Possessive Writer - Page 3

I don’t understand this block inside of me.

I’ve made enough through writing and Hollywood adaptations to retire ten times over.

Is that it? Have I become complacent?

But then again, my sole motivation for writing was never the money, even if it does make life a hell of a lot easier.

“Tanner?” Kenny says, in that way that tells me he’s said it several times and I’ve been ignoring him, lost in thought.

“I’m here,” I sigh.

“I just don’t know if teaching a class is the best use of your time.”

“You mean that teaching a class doesn’t earn you a commission, and I’m your best-selling client, and you just bought a second holiday home in Malta.”

Kenny chuckles shamelessly. “Okay, fine. Yeah, I mean all of that too. But still—”

“I don’t know if it’s the best use of my time either,” I cut in. “But I’m burnt out on traveling and I’m burnt out on reading and now it seems like I’m burnt out on writing, too. So what the fuck else am I supposed to do? Maybe I can inspire somebody. Maybe I can help somebody. Writing saved me. Maybe it can save them, too.”

I can hear him thinking, But that doesn’t sound very profitable.

And he’s right, at least in the way he defines profit.

I stand up, pacing up and down the front of the lecture hall like a caged animal. My suit hugs me tightly, making me feel ready to explode any second.

Even the punishment of the workout I put myself through this morning does little to quiet my whirring restlessness.

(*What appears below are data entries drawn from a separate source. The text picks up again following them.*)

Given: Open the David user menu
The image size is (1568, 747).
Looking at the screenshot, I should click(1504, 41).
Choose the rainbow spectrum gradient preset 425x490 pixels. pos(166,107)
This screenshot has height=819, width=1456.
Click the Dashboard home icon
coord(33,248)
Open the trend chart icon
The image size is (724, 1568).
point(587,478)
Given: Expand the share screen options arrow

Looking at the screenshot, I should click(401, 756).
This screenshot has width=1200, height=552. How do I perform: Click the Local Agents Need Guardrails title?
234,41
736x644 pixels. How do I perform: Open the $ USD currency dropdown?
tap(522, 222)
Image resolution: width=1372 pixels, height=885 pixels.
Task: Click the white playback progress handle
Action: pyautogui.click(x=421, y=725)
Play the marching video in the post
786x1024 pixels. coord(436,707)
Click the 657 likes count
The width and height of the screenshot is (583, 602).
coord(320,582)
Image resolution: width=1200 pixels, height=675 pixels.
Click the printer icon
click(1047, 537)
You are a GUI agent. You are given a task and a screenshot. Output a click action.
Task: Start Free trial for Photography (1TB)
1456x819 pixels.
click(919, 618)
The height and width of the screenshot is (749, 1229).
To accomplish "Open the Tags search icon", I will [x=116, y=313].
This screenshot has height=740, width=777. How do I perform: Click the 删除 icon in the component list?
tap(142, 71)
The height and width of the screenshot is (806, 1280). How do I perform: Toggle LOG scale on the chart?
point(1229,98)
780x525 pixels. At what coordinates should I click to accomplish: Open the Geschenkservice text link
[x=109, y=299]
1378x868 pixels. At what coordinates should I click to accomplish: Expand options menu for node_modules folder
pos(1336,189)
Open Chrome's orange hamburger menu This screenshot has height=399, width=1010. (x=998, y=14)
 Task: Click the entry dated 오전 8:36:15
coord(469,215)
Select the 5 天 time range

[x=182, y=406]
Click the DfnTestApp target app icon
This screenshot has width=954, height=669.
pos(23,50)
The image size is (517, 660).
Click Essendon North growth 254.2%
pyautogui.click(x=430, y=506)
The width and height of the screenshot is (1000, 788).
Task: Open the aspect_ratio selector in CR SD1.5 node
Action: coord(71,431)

“You know I’ll always support you,” Kenny says. “And you know I’ve got to make these little fishing calls, too, to see if you’ve had any bites recently. I’ll leave you to it, Tanner. I didn’t mean to piss you off.”

“You haven’t,” I tell him. “Trust me, Kenny, I want to write just as badly as you want me to.”

I hang up and place the phone on the desk, stopping for a moment to glance at my notepad, the way I always write my first drafts, ever since I was fifteen years old and writing was the only way to deal with the trauma tearing like a tsunami through the structure of my life.

But now I feel nothing, not the barest flicker on a candle.

I drop down onto the floor and start doing push-ups, ignoring the burn in my arms and my chest from the workout this morning. Punishing my body is the only way to tug my mind away from my confusing inability to write, this ennui that has settled like a cold mist over my soul.

What are you looking for, Tanner?

I fire the question into my mind over and over, a bullet that never hits its mark.

All I know is that I’m looking for something, or perhaps even someone.

But the idea of finding a woman has been laughable to me for years.

I’ve never found one that lights me up with the passion of writing, of traveling, of fighting, of doing.

The thought that I’m a sexist, impatient piece of shit has occurred to me more than once.

But that doesn’t change the fact that no woman has ever triggered anything inside of me, anything primal, anything that calls to me like the wild does.

I stand up, stretching my arms out, and then pause when I see that somebody is watching me from the doorway of the lecture hall.

I glance at the clock.

Thirty minutes to class.

The only reason I’m even in here so early is that I thought the lecture hall might bring me back to my college days when my furor for writing reached an apex and I published my fourth novel, and my second most acclaimed after Promenade.

I glance back at the door, at the pair of eyes staring through the pane of glass.

And then they’re gone, withdrawn as though in shy retreat.

I walk across the lecture hall and grab the door handle, telling myself to be as polite and personable as I’m capable of being.

But that’s getting more and more difficult lately, because not being able to write is like having a large part of my personality torn away from me, and now there are bitter instincts rising within me to take it out upon the world, and the people in it.

These are my students.

And every one of them has talent, even if its inchoate talent ready to be watered and yet to flourish.

I’m here to help them.

I throw open the door and the watcher steps back, letting out a confused noise.

I let out a noise, too, but mine is deep and growly and sounds beast-like.

I stare. I fucking stare and I keep staring.

Please don’t let her be a student.

My heartbeat drums heavier than it did kayaking toward a deathly waterfall or sneaking through the jungle with the deadliness of nature teeming all around me.